● **What to produce**: Print out the records that follow, exactly and completely.

(Stored items)
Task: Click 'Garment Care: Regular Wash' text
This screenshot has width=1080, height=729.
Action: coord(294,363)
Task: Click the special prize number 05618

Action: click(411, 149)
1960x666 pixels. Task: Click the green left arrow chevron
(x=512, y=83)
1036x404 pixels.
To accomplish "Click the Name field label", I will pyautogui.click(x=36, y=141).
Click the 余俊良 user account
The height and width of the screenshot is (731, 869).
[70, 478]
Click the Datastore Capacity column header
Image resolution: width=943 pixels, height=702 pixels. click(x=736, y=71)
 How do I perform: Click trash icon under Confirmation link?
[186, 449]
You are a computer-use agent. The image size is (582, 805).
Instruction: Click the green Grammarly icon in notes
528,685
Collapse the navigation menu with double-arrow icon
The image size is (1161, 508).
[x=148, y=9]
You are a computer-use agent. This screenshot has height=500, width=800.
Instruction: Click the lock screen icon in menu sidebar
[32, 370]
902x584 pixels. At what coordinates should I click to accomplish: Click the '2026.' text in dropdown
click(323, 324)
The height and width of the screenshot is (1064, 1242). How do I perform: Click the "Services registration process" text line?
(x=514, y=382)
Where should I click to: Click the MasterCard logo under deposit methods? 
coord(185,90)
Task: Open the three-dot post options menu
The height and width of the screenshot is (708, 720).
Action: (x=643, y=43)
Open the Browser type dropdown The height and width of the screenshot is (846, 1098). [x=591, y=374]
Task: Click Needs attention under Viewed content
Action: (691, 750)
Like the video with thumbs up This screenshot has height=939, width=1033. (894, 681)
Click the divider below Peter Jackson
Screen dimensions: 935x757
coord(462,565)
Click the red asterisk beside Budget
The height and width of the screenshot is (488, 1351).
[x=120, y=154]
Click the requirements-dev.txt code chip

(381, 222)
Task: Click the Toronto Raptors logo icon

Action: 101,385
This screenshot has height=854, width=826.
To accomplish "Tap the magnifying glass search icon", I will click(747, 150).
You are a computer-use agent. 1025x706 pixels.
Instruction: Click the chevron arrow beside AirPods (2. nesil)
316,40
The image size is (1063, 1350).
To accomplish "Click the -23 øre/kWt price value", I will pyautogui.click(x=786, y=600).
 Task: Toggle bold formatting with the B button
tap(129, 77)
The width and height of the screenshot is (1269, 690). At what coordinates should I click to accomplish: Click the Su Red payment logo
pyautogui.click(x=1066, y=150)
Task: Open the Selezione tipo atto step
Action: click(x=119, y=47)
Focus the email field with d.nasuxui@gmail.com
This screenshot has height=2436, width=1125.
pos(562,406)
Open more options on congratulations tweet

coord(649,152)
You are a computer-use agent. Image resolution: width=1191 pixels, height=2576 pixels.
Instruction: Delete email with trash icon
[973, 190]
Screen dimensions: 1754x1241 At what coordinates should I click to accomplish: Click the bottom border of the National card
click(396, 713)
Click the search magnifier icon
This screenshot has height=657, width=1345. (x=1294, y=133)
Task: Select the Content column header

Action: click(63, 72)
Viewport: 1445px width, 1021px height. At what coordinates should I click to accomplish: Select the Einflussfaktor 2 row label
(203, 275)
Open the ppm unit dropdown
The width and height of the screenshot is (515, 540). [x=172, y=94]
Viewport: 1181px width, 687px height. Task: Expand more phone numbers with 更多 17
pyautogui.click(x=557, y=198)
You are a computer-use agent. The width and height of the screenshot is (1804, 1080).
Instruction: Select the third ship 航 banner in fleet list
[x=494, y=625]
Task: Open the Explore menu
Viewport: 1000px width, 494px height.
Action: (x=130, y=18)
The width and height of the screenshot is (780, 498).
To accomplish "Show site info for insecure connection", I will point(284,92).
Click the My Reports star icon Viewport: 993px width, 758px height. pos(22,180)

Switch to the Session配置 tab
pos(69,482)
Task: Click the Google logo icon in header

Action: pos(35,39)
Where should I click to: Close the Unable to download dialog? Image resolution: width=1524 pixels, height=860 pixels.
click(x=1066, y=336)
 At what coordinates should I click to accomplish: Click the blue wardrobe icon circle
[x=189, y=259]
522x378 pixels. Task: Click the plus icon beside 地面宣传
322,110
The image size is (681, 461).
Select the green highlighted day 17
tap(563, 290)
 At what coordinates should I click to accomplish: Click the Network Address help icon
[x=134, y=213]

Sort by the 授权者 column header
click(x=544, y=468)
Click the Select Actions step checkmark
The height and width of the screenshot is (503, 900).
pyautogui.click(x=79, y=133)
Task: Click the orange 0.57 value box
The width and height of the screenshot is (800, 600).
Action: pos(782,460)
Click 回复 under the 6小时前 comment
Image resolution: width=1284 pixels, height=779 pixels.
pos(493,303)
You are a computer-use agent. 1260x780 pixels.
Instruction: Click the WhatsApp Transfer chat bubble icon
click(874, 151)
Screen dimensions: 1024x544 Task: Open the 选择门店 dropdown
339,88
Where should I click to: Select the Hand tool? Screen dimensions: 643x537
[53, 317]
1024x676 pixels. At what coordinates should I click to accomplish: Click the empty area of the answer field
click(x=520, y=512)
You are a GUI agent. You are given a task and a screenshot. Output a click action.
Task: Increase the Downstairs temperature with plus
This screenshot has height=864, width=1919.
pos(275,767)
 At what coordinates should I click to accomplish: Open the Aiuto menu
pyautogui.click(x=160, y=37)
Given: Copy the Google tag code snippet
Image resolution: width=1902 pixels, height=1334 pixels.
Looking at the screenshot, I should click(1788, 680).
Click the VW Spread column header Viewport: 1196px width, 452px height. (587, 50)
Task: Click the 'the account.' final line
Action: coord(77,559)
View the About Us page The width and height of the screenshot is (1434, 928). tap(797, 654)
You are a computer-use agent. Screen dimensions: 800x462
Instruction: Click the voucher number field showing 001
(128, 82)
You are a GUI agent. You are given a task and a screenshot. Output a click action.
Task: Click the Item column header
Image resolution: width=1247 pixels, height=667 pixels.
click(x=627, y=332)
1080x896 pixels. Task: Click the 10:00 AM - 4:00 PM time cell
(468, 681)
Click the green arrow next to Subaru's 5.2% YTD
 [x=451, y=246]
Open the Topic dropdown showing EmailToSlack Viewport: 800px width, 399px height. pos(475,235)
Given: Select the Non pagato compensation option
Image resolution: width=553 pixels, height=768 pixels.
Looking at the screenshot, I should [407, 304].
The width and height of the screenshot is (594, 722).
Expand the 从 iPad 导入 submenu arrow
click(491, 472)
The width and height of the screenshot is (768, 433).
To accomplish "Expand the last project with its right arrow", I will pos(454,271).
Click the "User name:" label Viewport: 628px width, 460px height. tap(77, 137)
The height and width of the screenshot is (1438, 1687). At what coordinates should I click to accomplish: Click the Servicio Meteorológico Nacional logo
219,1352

● **Response**:
Task: Click 'Garment Care: Regular Wash' text
This screenshot has width=1080, height=729.
Action: coord(294,363)
Task: Click the special prize number 05618

Action: click(411, 149)
1960x666 pixels. Task: Click the green left arrow chevron
(x=512, y=83)
1036x404 pixels.
To accomplish "Click the Name field label", I will pyautogui.click(x=36, y=141).
Click the 余俊良 user account
The height and width of the screenshot is (731, 869).
[70, 478]
Click the Datastore Capacity column header
Image resolution: width=943 pixels, height=702 pixels. click(x=736, y=71)
 How do I perform: Click trash icon under Confirmation link?
[186, 449]
You are a computer-use agent. The image size is (582, 805).
Instruction: Click the green Grammarly icon in notes
528,685
Collapse the navigation menu with double-arrow icon
The image size is (1161, 508).
[x=148, y=9]
You are a computer-use agent. This screenshot has height=500, width=800.
Instruction: Click the lock screen icon in menu sidebar
[32, 370]
902x584 pixels. At what coordinates should I click to accomplish: Click the '2026.' text in dropdown
click(323, 324)
The height and width of the screenshot is (1064, 1242). How do I perform: Click the "Services registration process" text line?
(x=514, y=382)
Where should I click to: Click the MasterCard logo under deposit methods? 
coord(185,90)
Task: Open the three-dot post options menu
The height and width of the screenshot is (708, 720).
Action: (x=643, y=43)
Open the Browser type dropdown The height and width of the screenshot is (846, 1098). [x=591, y=374]
Task: Click Needs attention under Viewed content
Action: (691, 750)
Like the video with thumbs up This screenshot has height=939, width=1033. (894, 681)
Click the divider below Peter Jackson
Screen dimensions: 935x757
coord(462,565)
Click the red asterisk beside Budget
The height and width of the screenshot is (488, 1351).
[x=120, y=154]
Click the requirements-dev.txt code chip

(381, 222)
Task: Click the Toronto Raptors logo icon

Action: 101,385
This screenshot has height=854, width=826.
To accomplish "Tap the magnifying glass search icon", I will click(747, 150).
You are a computer-use agent. 1025x706 pixels.
Instruction: Click the chevron arrow beside AirPods (2. nesil)
316,40
The image size is (1063, 1350).
To accomplish "Click the -23 øre/kWt price value", I will pyautogui.click(x=786, y=600).
 Task: Toggle bold formatting with the B button
tap(129, 77)
The width and height of the screenshot is (1269, 690). At what coordinates should I click to accomplish: Click the Su Red payment logo
pyautogui.click(x=1066, y=150)
Task: Open the Selezione tipo atto step
Action: click(x=119, y=47)
Focus the email field with d.nasuxui@gmail.com
This screenshot has height=2436, width=1125.
pos(562,406)
Open more options on congratulations tweet

coord(649,152)
You are a computer-use agent. Image resolution: width=1191 pixels, height=2576 pixels.
Instruction: Delete email with trash icon
[973, 190]
Screen dimensions: 1754x1241 At what coordinates should I click to accomplish: Click the bottom border of the National card
click(396, 713)
Click the search magnifier icon
This screenshot has height=657, width=1345. (x=1294, y=133)
Task: Select the Content column header

Action: click(63, 72)
Viewport: 1445px width, 1021px height. At what coordinates should I click to accomplish: Select the Einflussfaktor 2 row label
(203, 275)
Open the ppm unit dropdown
The width and height of the screenshot is (515, 540). [x=172, y=94]
Viewport: 1181px width, 687px height. Task: Expand more phone numbers with 更多 17
pyautogui.click(x=557, y=198)
You are a computer-use agent. The width and height of the screenshot is (1804, 1080).
Instruction: Select the third ship 航 banner in fleet list
[x=494, y=625]
Task: Open the Explore menu
Viewport: 1000px width, 494px height.
Action: (x=130, y=18)
The width and height of the screenshot is (780, 498).
To accomplish "Show site info for insecure connection", I will point(284,92).
Click the My Reports star icon Viewport: 993px width, 758px height. pos(22,180)

Switch to the Session配置 tab
pos(69,482)
Task: Click the Google logo icon in header

Action: pos(35,39)
Where should I click to: Close the Unable to download dialog? Image resolution: width=1524 pixels, height=860 pixels.
click(x=1066, y=336)
 At what coordinates should I click to accomplish: Click the blue wardrobe icon circle
[x=189, y=259]
522x378 pixels. Task: Click the plus icon beside 地面宣传
322,110
The image size is (681, 461).
Select the green highlighted day 17
tap(563, 290)
 At what coordinates should I click to accomplish: Click the Network Address help icon
[x=134, y=213]

Sort by the 授权者 column header
click(x=544, y=468)
Click the Select Actions step checkmark
The height and width of the screenshot is (503, 900).
pyautogui.click(x=79, y=133)
Task: Click the orange 0.57 value box
The width and height of the screenshot is (800, 600).
Action: pos(782,460)
Click 回复 under the 6小时前 comment
Image resolution: width=1284 pixels, height=779 pixels.
pos(493,303)
You are a computer-use agent. 1260x780 pixels.
Instruction: Click the WhatsApp Transfer chat bubble icon
click(874, 151)
Screen dimensions: 1024x544 Task: Open the 选择门店 dropdown
339,88
Where should I click to: Select the Hand tool? Screen dimensions: 643x537
[53, 317]
1024x676 pixels. At what coordinates should I click to accomplish: Click the empty area of the answer field
click(x=520, y=512)
You are a GUI agent. You are given a task and a screenshot. Output a click action.
Task: Increase the Downstairs temperature with plus
This screenshot has height=864, width=1919.
pos(275,767)
 At what coordinates should I click to accomplish: Open the Aiuto menu
pyautogui.click(x=160, y=37)
Given: Copy the Google tag code snippet
Image resolution: width=1902 pixels, height=1334 pixels.
Looking at the screenshot, I should click(1788, 680).
Click the VW Spread column header Viewport: 1196px width, 452px height. (587, 50)
Task: Click the 'the account.' final line
Action: coord(77,559)
View the About Us page The width and height of the screenshot is (1434, 928). tap(797, 654)
You are a computer-use agent. Screen dimensions: 800x462
Instruction: Click the voucher number field showing 001
(128, 82)
You are a GUI agent. You are given a task and a screenshot. Output a click action.
Task: Click the Item column header
Image resolution: width=1247 pixels, height=667 pixels.
click(x=627, y=332)
1080x896 pixels. Task: Click the 10:00 AM - 4:00 PM time cell
(468, 681)
Click the green arrow next to Subaru's 5.2% YTD
 [x=451, y=246]
Open the Topic dropdown showing EmailToSlack Viewport: 800px width, 399px height. pos(475,235)
Given: Select the Non pagato compensation option
Image resolution: width=553 pixels, height=768 pixels.
Looking at the screenshot, I should [407, 304].
The width and height of the screenshot is (594, 722).
Expand the 从 iPad 导入 submenu arrow
click(491, 472)
The width and height of the screenshot is (768, 433).
To accomplish "Expand the last project with its right arrow", I will pos(454,271).
Click the "User name:" label Viewport: 628px width, 460px height. tap(77, 137)
The height and width of the screenshot is (1438, 1687). At what coordinates should I click to accomplish: Click the Servicio Meteorológico Nacional logo
219,1352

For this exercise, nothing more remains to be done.